Remembering Historian David McCullough

In the above Palmetto Scene episode, ETV's Beryl Dakers interviewed David McCullough in 2015. 

"To me history ought to be a source of pleasure. It isn't just part of our civic responsibility. To me it's an enlargement of the experience of being alive, just the way literature or art or music is." - David McCullough

David McCullough, the familiar voice who narrated numerous PBS programs, including Ken Burns' The Civil War, passed away on August 7, 2022.

A Pulitzer Prize-winning author and historian, David Gaub McCullough, whose most well-known works were about significant events and figures in American history, was also the long-time host of American Experience. McCullough wrote works about the Wright Brothers, the Panama Canal,  Harry S. Truman, and John Adams - the latter two works being adapted by HBO into a TV film and television series, respectively. 

David McCullough was born in Pittsburgh, Pennsylvania on July 7, 1933.  During his childhood, he had a penchant for drawing cartoons and sports, but those interests became overshadowed by a love of books and history, thanks to his parents and grandparents, who introduced him to both at an early age. While attending Yale University McCullough drew inspiration from famed author and playwright Thornton Wilder. He graduated from Yale in 1955 with honors in English literature. Faced with many career options, McCullough ultimately decided to pursue a career as a writer. At first, he had no intention of writing history, but while working for American Experiencehe came across a story "very worth telling," and in 1968 his book The Johnstown Flood was published; receiving high praise from critics. Following the success of The Johnstown Flood, McCullough received contracts to write about the Great Chicago Fire and the San Francisco Earthquake, but he turned them down - not wanting to earn the reputation as "Bad News McCullough." Instead, his next few books were architectural works about the Brooklyn Bridge and the Panama Canal. The Path Between the Seas: The Creation of the Panama Canal earned numerous awards and citations. The book even impressed President Jimmy Carter - so much so that McCullough himself was asked to assist with the Torrijos-Carter Treaties, which gave ownership of the canal to Panama. 

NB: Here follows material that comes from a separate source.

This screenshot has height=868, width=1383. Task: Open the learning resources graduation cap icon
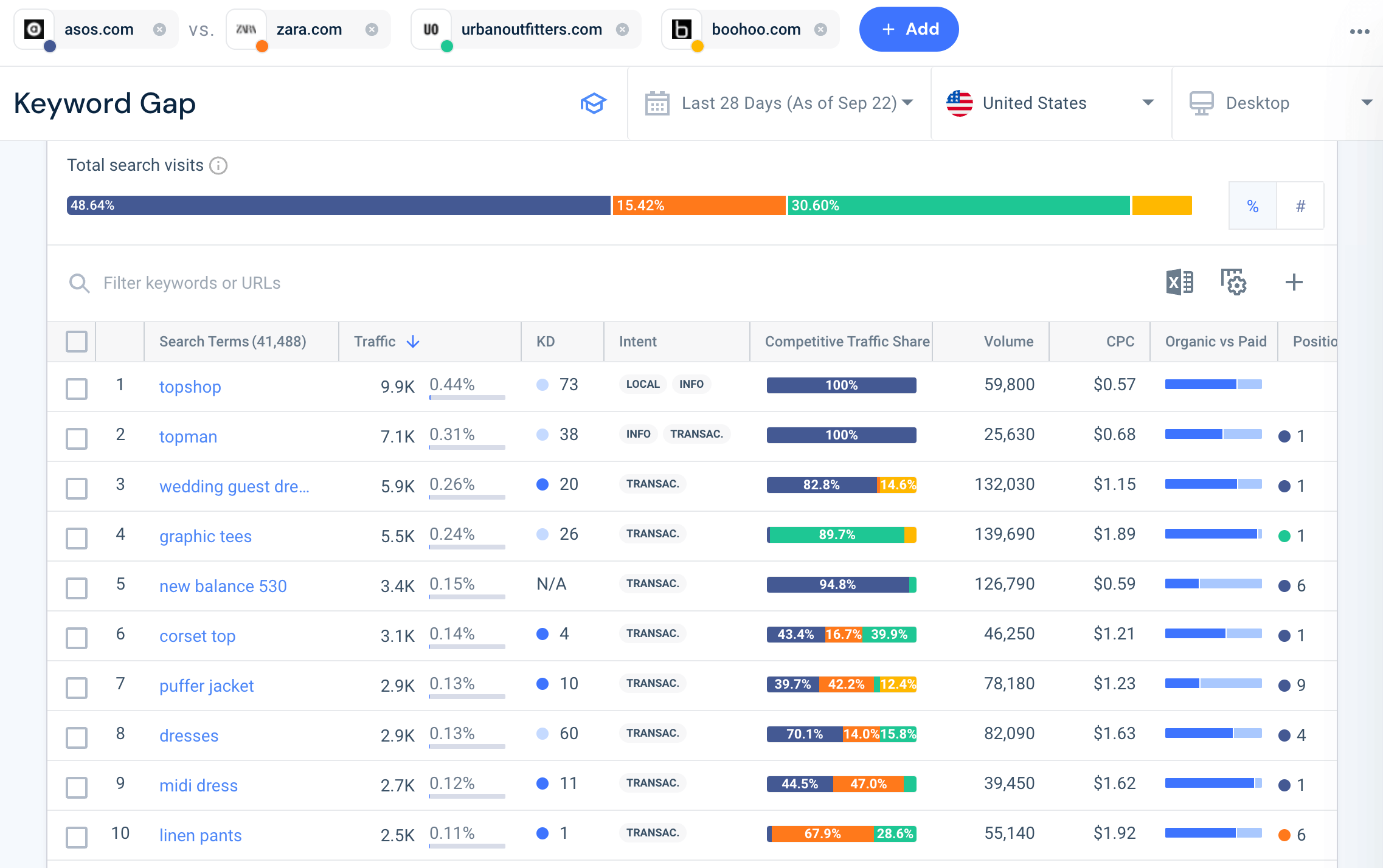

In the following decades, McCullough wrote many critically acclaimed books, including Mornings on Horseback, which chronicled seventeen years in the life of Theodore Roosevelt, and Brave Companions - a collection of essays. He earned his first Pulitzer Prize in "Best Biography or Autobiography" for his 1993 work Truman, a book about the life of America's 33rd President: Harry Truman. Truman was adapted into a television movie for HBO in 1995, starring Gary Sinise as Truman. Next, McCullough published John Adams for which he won his second Pulitzer Prize in "Best Biography or Autobiography" in 2002. John Adams, like Truman before it, was also adapted by HBO - a seven-part miniseries released in 2008, starring Paul Giamatti in the titular role of America's second president. A two-time winner of the National Book Award, McCullough received the Presidential Medal of Freedom in 2006.

Following these phenomenal successes, McCullough continued to write. His 1776 tells the story of the founding year of the United States. The Greater Journey, published in 2011 chronicled the lives of 19th-century Americans, such as Mark Twain and Samuel Morse, who migrated to Paris, France and later went on to achieve prominence in innovation or culture. McCullough's last work The Pioneers told the story of the first European American settlers who journeyed into the wilderness of America's northwest territory.

In addition to his writing talents, McCullough was a much-sought narrator, lending his voice to a myriad of television programs and documentaries. Working with Ken Burns, in addition to The Civil War, he narrated the Academy Award-nominated Brooklyn Bridge, The Congressand The Statue of Liberty, along with the 2003 movie, Sea Biscuit.